A parallel plate capacitor has plate of area \(\mathrm{A}\) and separation d. It is charged to a potential difference \(\mathrm{V}_{0}\). The charging battery is disconnected and the plates are pulled apart to three times the initial separation. The work required to separate the plates is (A) $\left[\left(\mathrm{A} \in_{0} \mathrm{~V}_{0}^{2}\right) / \mathrm{d}\right]$ (B) $\left[\left(\mathrm{A} \in{ }_{0} \mathrm{~V}_{0}^{2}\right) /(2 \mathrm{~d})\right]$ (C) $\left[\left(\mathrm{A} \in{ }_{0} \mathrm{~V}_{0}{ }^{2}\right) /(3 \mathrm{~d})\right]$ (D) $\left[\left(\mathrm{A} \in{ }_{0} \mathrm{~V}_{0}{ }^{2}\right) /(4 \mathrm{~d})\right]$

Recall the capacitance formula of a parallel plate capacitor, which is given by \(C=\varepsilon_{0}\dfrac{A}{d}\), where \(\varepsilon_{0}\) is the permittivity of free space, \(A\) is the area of the plates, and \(d\) is the separation between the plates.

The potential energy stored in the capacitor when it is charged to potential difference \(V_{0}\) is given by the formula \(U = \dfrac{1}{2} CV_{0}^{2}\). Using the capacitance formula, the potential energy can be expressed as \(U = \dfrac{1}{2}(\varepsilon_{0} \dfrac{A}{d})V_{0}^{2}\).

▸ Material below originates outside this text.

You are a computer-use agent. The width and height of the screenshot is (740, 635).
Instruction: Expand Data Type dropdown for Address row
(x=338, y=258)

The plates are pulled apart to three times the initial separation. Let the new separation be \(d'\), then \(d' = 3d\). The capacitance after the separation is increased can be given by \(C' = \varepsilon_{0} \dfrac{A}{d'} = \varepsilon_{0} \dfrac{A}{3d}\).

Since the battery is disconnected from the capacitor, the charge on the plates is conserved and remains constant. Using the formula \(Q = CV\), and with constant \(Q\), the potential at new separation \(V'\) becomes \(V' = 3V_{0}\). Now, to find the potential energy stored in the capacitor at the new separation, we use the formula \(U' = \dfrac{1}{2} C'(V')^{2}\). Substituting the values of \(C'\) and \(V'\), we get \(U' = \dfrac{1}{2}(\varepsilon_{0} \dfrac{A}{3d}) (3V_{0})^{2}\).

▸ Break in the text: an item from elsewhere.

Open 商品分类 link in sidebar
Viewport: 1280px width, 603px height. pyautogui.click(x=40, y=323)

The work required to separate the plates is the difference between the potential energies at the new and initial separations, i.e., \(W = U' - U\). Plugging in the expressions for \(U'\) and \(U\), we get: \(W = \dfrac{1}{2}(\varepsilon_{0} \dfrac{A}{3d}) (3V_{0})^{2} - \dfrac{1}{2}(\varepsilon_{0} \dfrac{A}{d})V_{0}^{2}\) After simplifying, we get: \(W = \dfrac{1}{2} \varepsilon_{0} A(V_{0})^{2}\left(\dfrac{1}{d}-\dfrac{1}{3d}\right)\) Which simplifies further to: \(W = \dfrac{1}{2} \varepsilon_{0} A(V_{0})^{2}\left(\dfrac{2}{3d}\right)\) Comparing the expression of work with the given options, we find that the correct option is (B). Answer: The work required to separate the plates is \(\left[\left(A \varepsilon_{0} V_{0}^{2}\right) /(2 d)\right]\).